8 millions d’euros dérobés en cryptomonnaies : un suspect interpellé après une séquestration violente
04/22/2026Le 18 décembre dernier, vers 5 heures du matin, trois individus cagoulés se sont introduits dans une résidence de Dompierre-sur-Mer, à proximité de La Rochelle. Un investisseur et sa compagne ont été ligotés, frappés et menacés durant deux heures. Sous la contrainte physique, la victime a été forcée de déverrouiller sa clé sécurisée Ledger et d’effectuer un transfert de 8 millions d’euros en cryptomonnaies vers des portefeuilles contrôlés par les agresseurs.
- Trois individus cagoulés ont commis une attaque audacieuse à Dompierre-sur-Mer, extorquant 8 millions d’euros en cryptoactifs sous la menace physique.
- Un suspect a été mis en examen, mais les deux autres agresseurs courent toujours, illustrant une tendance inquiétante des « cryptorapts » en France.
Un suspect mis en examen et placé en détention provisoire
Après quatre mois d’investigations, les gendarmes de la Section de Recherches (SR) de Poitiers ont interpellé un homme de 34 ans à la mi-avril. Le suspect a été mis en examen pour extorsion, séquestration et blanchiment, le tout en bande organisée. Malgré les indices matériels réunis par les enquêteurs, l’individu nie toute participation aux faits. Son avocat, a confirmé que son client contestait l’intégralité des chefs d’accusation.
L’enquête est désormais suivie par le Parquet national de lutte contre la criminalité organisée (Pnaco). Si une partie des fonds dérobés a pu être gelée rapidement pour éviter leur dispersion totale, les deux autres auteurs de l’agression n’ont pas encore été identifiés et demeurent activement recherchés par les forces de l’ordre.

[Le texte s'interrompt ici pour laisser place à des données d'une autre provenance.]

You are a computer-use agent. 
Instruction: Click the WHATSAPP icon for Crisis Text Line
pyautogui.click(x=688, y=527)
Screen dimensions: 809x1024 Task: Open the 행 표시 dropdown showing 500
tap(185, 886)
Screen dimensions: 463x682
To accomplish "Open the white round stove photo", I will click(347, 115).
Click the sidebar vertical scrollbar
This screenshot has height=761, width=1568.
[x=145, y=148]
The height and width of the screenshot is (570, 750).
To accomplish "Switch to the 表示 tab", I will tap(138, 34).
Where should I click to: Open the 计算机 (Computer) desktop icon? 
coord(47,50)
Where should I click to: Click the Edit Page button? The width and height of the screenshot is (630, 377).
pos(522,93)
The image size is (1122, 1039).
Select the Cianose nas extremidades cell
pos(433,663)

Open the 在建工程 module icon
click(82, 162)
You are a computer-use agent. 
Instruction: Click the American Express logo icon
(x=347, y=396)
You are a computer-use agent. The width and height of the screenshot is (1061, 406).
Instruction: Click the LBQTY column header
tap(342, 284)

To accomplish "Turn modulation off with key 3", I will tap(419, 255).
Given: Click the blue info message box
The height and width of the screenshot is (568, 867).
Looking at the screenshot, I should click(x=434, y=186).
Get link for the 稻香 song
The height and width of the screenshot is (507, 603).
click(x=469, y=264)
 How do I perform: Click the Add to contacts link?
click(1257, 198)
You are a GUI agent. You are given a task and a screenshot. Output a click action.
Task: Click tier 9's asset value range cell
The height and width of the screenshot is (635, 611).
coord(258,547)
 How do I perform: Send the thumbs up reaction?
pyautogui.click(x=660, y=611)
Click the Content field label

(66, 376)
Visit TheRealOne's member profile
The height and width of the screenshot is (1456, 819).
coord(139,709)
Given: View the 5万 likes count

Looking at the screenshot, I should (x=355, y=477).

La multiplication des agressions physiques contre les investisseurs
Cette affaire illustre une tendance criminelle lourde : le passage de la cybercriminalité à l’agression physique directe pour contourner les protections techniques. En France, 41 cas de séquestrations liées aux actifs numériques ont été recensés depuis le début de l’année 2026. Ces méthodes, qualifiées de « cryptorapts », visent à obtenir les clés privées des victimes par la force.
Ce dossier met en lumière les risques réels pour les détenteurs de portefeuilles importants. Malgré la sécurité offerte par le stockage à froid, la vulnérabilité physique des propriétaires reste le maillon faible exploité par les réseaux organisés. La justice poursuit ses efforts pour démanteler la cellule responsable de l’attaque de Dompierre-sur-Mer et identifier les circuits de blanchiment utilisés.
Bien que cette enquête soit encore en cours, plusieurs autres affaires de cryptorapts ont connu des dénouements plus rapides ces dernières semaines. Dans l’Yonne, mi-avril, une mère et son fils ont été libérés en moins de 24 heures grâce à une intervention du GIGN ; sept suspects ont été interpellés, dont six placés en détention provisoire. Des opérations similaires ont également abouti à de multiples arrestations en Haute-Savoie, dans l’Ain et en Haute-Garonne. Ces résultats montrent que, malgré la forte hausse du phénomène, les forces de l’ordre et la justice réagissent de plus en plus vite et efficacement face à cette nouvelle forme de criminalité organisée. Face à cette menace, Jean-Didier Berger, ministre délégué au ministre de l’Intérieur, a annoncé lors de la Paris Blockchain Week 2026 que des mesures préventives sont en train d’être mises en place pour protéger les investisseurs en cryptomonnaies.